### [Supplied passage]
Monthly Archives: January 2017

Blundering Into A War With China

China: War On The Horizon?

Dispatches From The Edge

Jan. 27, 2017

 

In his Jan. 13 testimony before the Senate Foreign Relations Committee, Secretary of State nominee Rex Tillerson made an extraordinary comment concerning China’s activities in the South China Sea. The U.S., he said, must “send a clear signal that, first, the island-building stops,” adding that Beijing’s “access to the those islands is not going to be allowed.”

 

President Trump’s Press Secretary, Sean Spicer, repeated the threat on Jan. 24.

 

Sometimes it is hard to sift the real from the magical in the Trump administration, and bombast appears to be the default strategy of the day. But people should be clear about what would happen if the U.S. actually tries to blockade China from supplying its forces constructing airfields and radar facilities on the Spratley and Paracel islands.

 

It would be an act of war.

 

While Beijing’s Foreign Ministry initially reacted cautiously to the comment, Chinese newspapers have been far less diplomatic. The nationalist Global Times warned of a “large-scale war” if the U.S. followed through on its threat, and the China Daily cautioned that a blockade could lead to a “devastating confrontation between China and the US.”

 

Independent observers agree. “It is very difficult to imagine the means by which the United States could prevent China from accessing these artificial islands without provoking some kind of confrontation,” says Rory Medcalf, head of Australia’s National Security College. And such a confrontation, says Carlyle Thayer of the University of New South Wales, “could quickly develop into an armed conflict.”

 

Last summer, China’s commander of the People’s Liberation Army Navy, Wu Shengli, told U.S. Admiral John Richardson that “we will never stop our construction on the Nansha Islands halfway.” Nansha is China’s name for the Spratlys. Two weeks later, Chang Wanquan, China’s Defense Minister, said Beijing is preparing for a “people’s war at sea.”

 

A certain amount of this is posturing by two powerful countries in competition for markets and influence, but Tillerson’s statement did not come out of the blue. In fact, the U.S. is in the middle of a major military buildup, the Obama administration’s “Asia Pivot” in the Pacific. American bases in Okinawa, Japan, and Guam have been beefed up, and for the first time since World War II, U.S. Marines have been deployed in Australia. Last March, the U.S. sent B-2 nuclear-capable strategic stealth bombers to join them.

 

There is no question that China has been aggressive about claiming sovereignty over small islands and reefs in the South China Sea, even after the Permanent Court of Arbitration at The Hague rejected Beijing’s claims. But if a military confrontation is to be avoided, it is important to try to understand what is behind China’s behavior.

 

The current crisis has its roots in a tense standoff between Beijing and Taiwan in late 1996. The People’s Republic of China (PRC) was angered that Washington had granted a visa to Taiwan’s president, Lee Teng-hui, calling it a violation of the 1979 U.S. “one-China” policy that recognized the PRC and downgraded relations with Taiwan to “unofficial.”

### [Given material]
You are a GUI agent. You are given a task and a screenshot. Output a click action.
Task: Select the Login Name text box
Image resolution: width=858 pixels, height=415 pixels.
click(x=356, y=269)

### [Work instructions]
1/ In the South China Sea article, who is named as head of Australia's National Security College?
2/ Transcribe the part of the South China Sea article between "A certain amount" and "to join them.", inclusive.
The data has no role in this exercise.

### [Results for the exercise]
1/ Rory Medcalf

2/
A certain amount of this is posturing by two powerful countries in competition for markets and influence, but Tillerson’s statement did not come out of the blue. In fact, the U.S. is in the middle of a major military buildup, the Obama administration’s “Asia Pivot” in the Pacific. American bases in Okinawa, Japan, and Guam have been beefed up, and for the first time since World War II, U.S. Marines have been deployed in Australia. Last March, the U.S. sent B-2 nuclear-capable strategic stealth bombers to join them.